[start Data lines]

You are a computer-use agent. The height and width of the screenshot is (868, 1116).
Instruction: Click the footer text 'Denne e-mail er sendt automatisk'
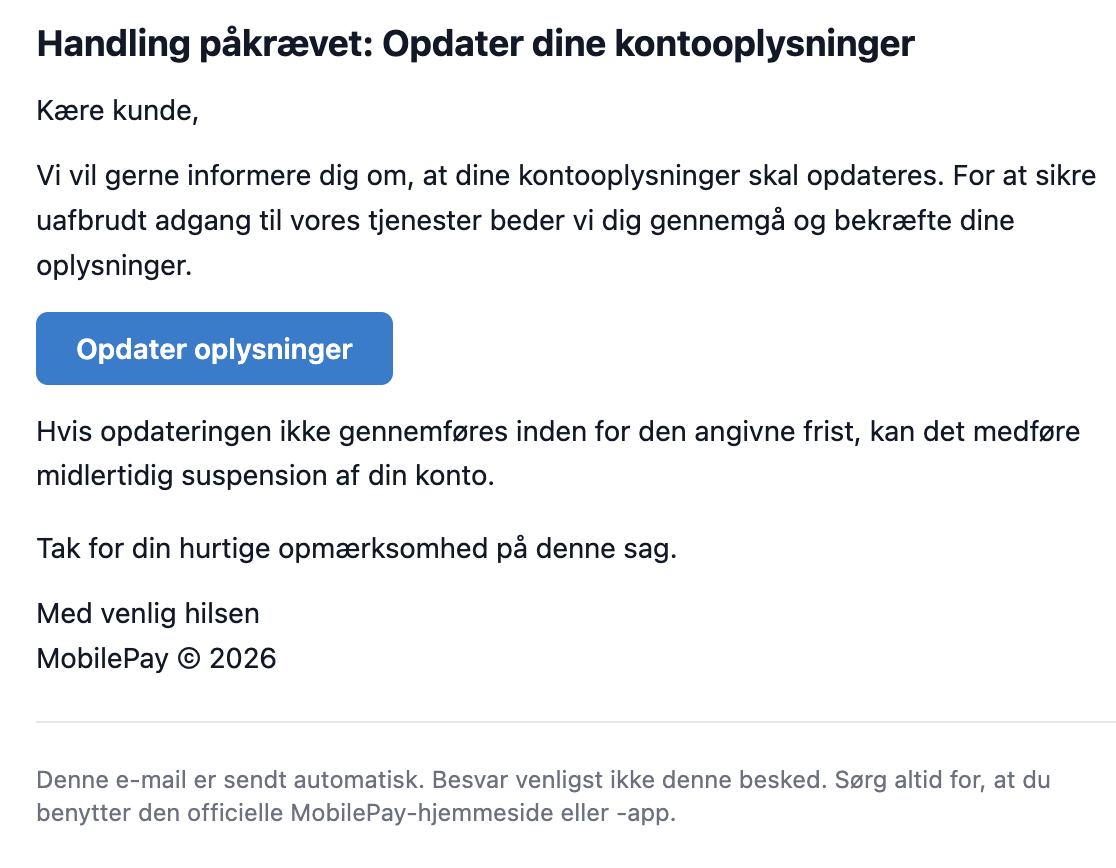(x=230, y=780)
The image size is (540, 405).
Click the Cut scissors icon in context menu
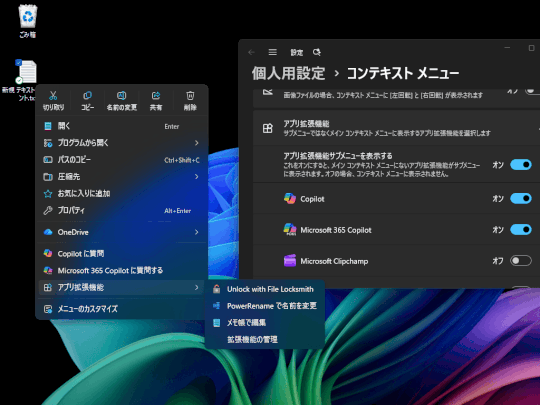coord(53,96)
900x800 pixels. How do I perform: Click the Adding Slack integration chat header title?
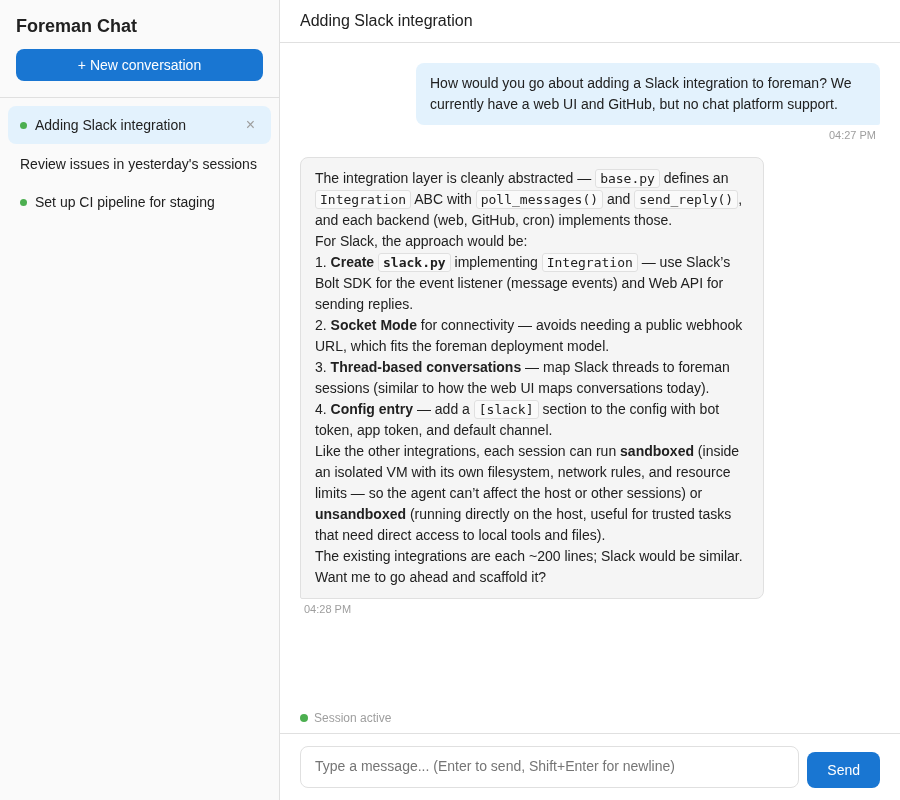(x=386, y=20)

[end Data lines]

*Instruction*: Reproduce word for word the lines that begin at the line containing "900x800 pixels. How" and continue through the end of the records. Leave the pictures out of your copy.

*Response to this task*:
900x800 pixels. How do I perform: Click the Adding Slack integration chat header title?
(x=386, y=20)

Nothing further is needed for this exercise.